Shelves are stocked with flowers and chocolate, shop windows display festive explosions of hearts and balloons and even TV Guide is advertising specials lined up for Feb. 14. The red carpet has been rolled out for Valentine’s Day.
For its ardent observers, Valentine’s Day provokes both childish giddiness and a certain degree of preparation anxiety. Should you buy a gift? What kind of gift? Where should you go? What should you do? The list of questions goes on and on. Fortunately, the metro area has many gift and activity options.
In the quest for flowers, D.C. has a several options. The Greenworks and The Mainstem are reputable florists – good stops in the search for the perfect bouquet of long-stemmed roses.

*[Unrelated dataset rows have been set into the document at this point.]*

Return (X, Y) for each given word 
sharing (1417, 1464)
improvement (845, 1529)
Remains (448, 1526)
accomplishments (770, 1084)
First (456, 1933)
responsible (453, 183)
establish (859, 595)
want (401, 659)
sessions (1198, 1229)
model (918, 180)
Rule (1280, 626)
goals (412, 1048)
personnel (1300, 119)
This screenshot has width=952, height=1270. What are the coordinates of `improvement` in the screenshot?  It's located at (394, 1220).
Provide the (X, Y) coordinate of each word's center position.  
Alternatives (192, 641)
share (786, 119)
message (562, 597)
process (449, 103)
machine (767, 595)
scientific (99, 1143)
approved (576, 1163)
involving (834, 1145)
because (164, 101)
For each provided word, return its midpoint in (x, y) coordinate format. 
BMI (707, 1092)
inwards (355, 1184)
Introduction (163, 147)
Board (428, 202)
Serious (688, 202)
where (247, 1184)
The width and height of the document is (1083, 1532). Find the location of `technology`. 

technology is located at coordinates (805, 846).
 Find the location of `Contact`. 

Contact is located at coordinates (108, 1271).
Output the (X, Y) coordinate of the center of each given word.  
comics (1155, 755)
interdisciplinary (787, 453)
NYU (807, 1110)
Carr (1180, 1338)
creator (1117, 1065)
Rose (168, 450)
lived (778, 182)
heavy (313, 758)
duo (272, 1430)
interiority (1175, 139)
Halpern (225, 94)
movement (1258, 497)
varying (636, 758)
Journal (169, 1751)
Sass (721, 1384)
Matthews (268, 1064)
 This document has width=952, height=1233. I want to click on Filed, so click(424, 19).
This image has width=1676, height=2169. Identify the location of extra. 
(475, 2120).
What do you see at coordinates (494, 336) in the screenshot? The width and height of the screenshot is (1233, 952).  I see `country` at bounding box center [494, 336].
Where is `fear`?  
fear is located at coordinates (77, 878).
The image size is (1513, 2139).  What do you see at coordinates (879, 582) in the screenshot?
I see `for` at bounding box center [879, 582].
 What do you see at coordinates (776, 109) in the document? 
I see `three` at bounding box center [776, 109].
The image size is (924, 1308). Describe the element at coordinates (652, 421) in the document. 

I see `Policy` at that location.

If roses seem too conventional, Kensington Orchids in Maryland has a variety of exotic orchids.
If flowers are too posh for the occasion or you have an urge to carry on the grade-school tradition of exchanging valentines with many classmates or colleagues, many local drug stores carry an assortment of Valentine paraphernalia. CVS has all the familiar goodies – Sesame Street cards, Russell Stover candies, Valentine’s boxers and even Valentine Barbie. CVS is ideal for those who have a large list because most gifts are priced between $3 and $10.
For those who want to focus attention on one special person, the area has some interesting, but expensive, gift possibilities that are sure to make his or her heart go pitter-pat. L’Academie de Cuisine offers an annual Valentine cooking class from 7-10 p.m. At $80 per couple, L’Academie’s chefs instruct in the preparation of a gourmet meal, which may seem quite romantic to some.
Another generous gift idea is a trip to the spa. Aveda’s Himalayan rejuvenation treatment goes for $130 and is sure to raise Valentine spirits.
Other interactive celebration possibilities abound in the D.C. area. If the weather is nice, an afternoon walk around the monuments is a classic way to start out Valentine’s Day. A stroll around Georgetown or Dupont Circle with a stop at a caf? for a quick bite to eat also has romantic potential.
More serious walkers can spend the day hiking at Love Rock Creek Park Day, held at Rock Creek Nature Center and Planetarium. The event begins at 2 p.m. on Valentine’s Day. Ice skating at the Georgetown waterfront or at Pershing park is another inventive way to celebrate Valentine’s Day together.
A day at the National Zoo or one of the Smithsonian museums offers a good option for couples, especially those just getting to know each other. Frolicking hedgehogs at the zoo or the giant stuffed elephant at the Museum of Natural History can provide great icebreakers.
As evening approaches, the dinner question surfaces. It is important to weigh options in the days preceding Valentine’s Day because reservations are generally a requirement. A few suggestions – Aditi in Georgetown serves up Indian cuisine at reasonable prices; Al Tiramisu is an Italian restaurant known for its seafood; Bardias New Orleans satisfies that craving for Cajun food.
To avoid crowds, eating at home by candlelight may be the coziest decision. Go food shopping together. Pasta always is purported as a romantic food – maybe it’s the red sauce or the scene from Lady and the Tramp. Whatever the menu, a home-cooked meal with glowing candles and soft music screams romance.
After dinner, Valentines can dance the night away at local clubs. The Black Cat will host Latin dancing Feb. 14, so Valentine couples can tango till their feet are sore. Lewie’s in Bethesda is hosting a swing night with a $3 cover charge. Of course, for those romantics at heart, slow dancing in the living room to favorite love songs might suffice.
But all hype aside, what is truly important is taking a day to celebrate love. Enjoy the day, acknowledge the importance of friendship and romance and don’t forget to call Mom and Dad.